Adil Bourabaa

Personal information
- Full name: Adil Ali Mohamed Bourabaa
- Date of birth: 9 March 2005 (age 21)
- Place of birth: Drancy, France
- Position: Midfielder

Team information
- Current team: Le Mans
- Number: 11

Youth career
- Guingamp
- 2023–2024: Leganés

Senior career*
- Years: Team / Apps / (Gls)
- 2024–2025: Troyes II / 6 / (0)
- 2025–2026: Beauvais / 12 / (1)
- 2026–: Le Mans / 13 / (1)

International career^{‡}
- 2026–: Algeria U23 / 1 / (0)
- 2026–: Algeria FC / 0 / (0)

= Adil Bourabaa =

Algerian footballer

Adil Ali Mohamed Bourabaa (born 9 March 2005) is a professional footballer who plays as a midfielder for Ligue 1 club Le Mans.
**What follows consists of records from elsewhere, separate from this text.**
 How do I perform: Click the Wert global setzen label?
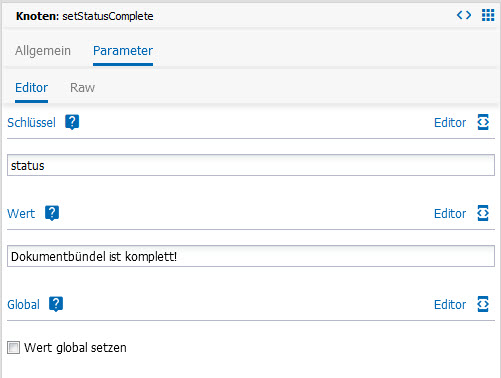coord(75,348)
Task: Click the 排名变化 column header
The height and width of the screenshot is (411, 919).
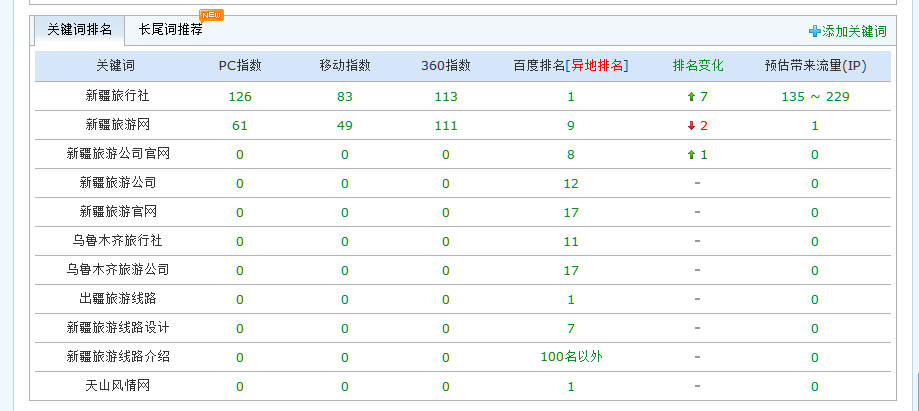Action: [x=698, y=66]
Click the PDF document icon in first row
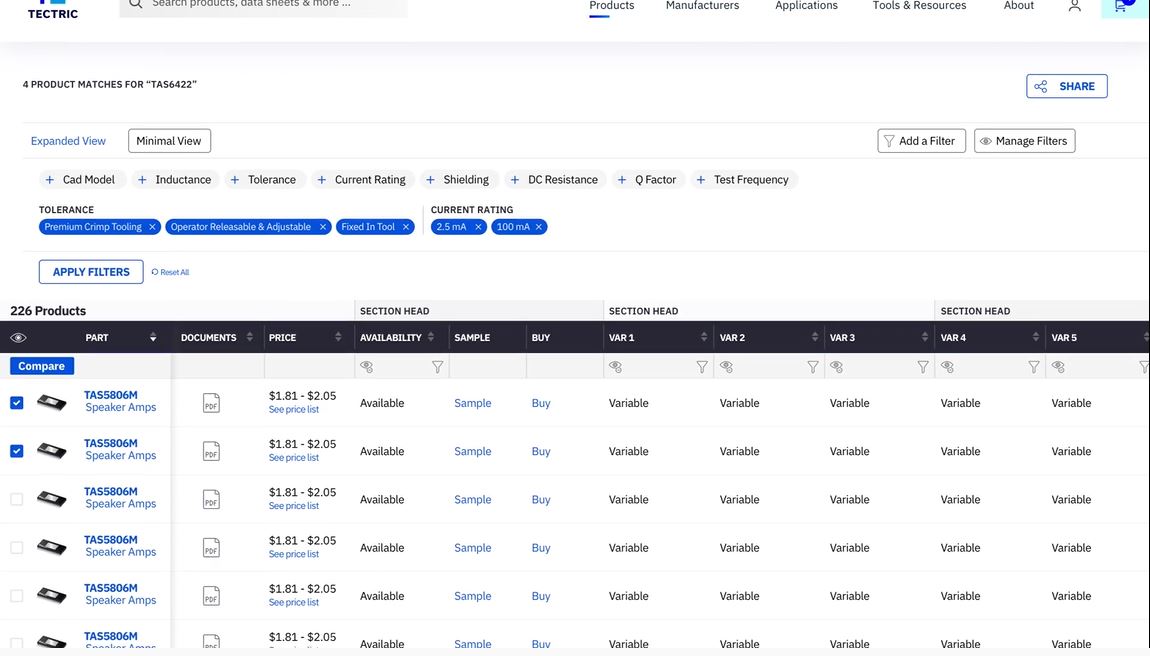Image resolution: width=1150 pixels, height=656 pixels. point(211,403)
Born in France, he is a youth international for Algeria.

== Club career ==
Bourabaa came through the youth ranks of the French club Guingamp, followed with a stint with Leganés in 2023. In 2024, he returned to France with the reserves of Troyes in Championnat National 2. On 25 July 2025, he joined Beauvais in the same division. On 1 February 2026, he transferred to Le Mans. He helped Le Mans achieve promotion to the Ligue 1 for the 2026–2027 season.

== International career ==
Born in France, Bourabaa is of Algerian descent and holds dual French and Algerian citizenship. He played for the Algeria under-23s for a friendly in May 2026.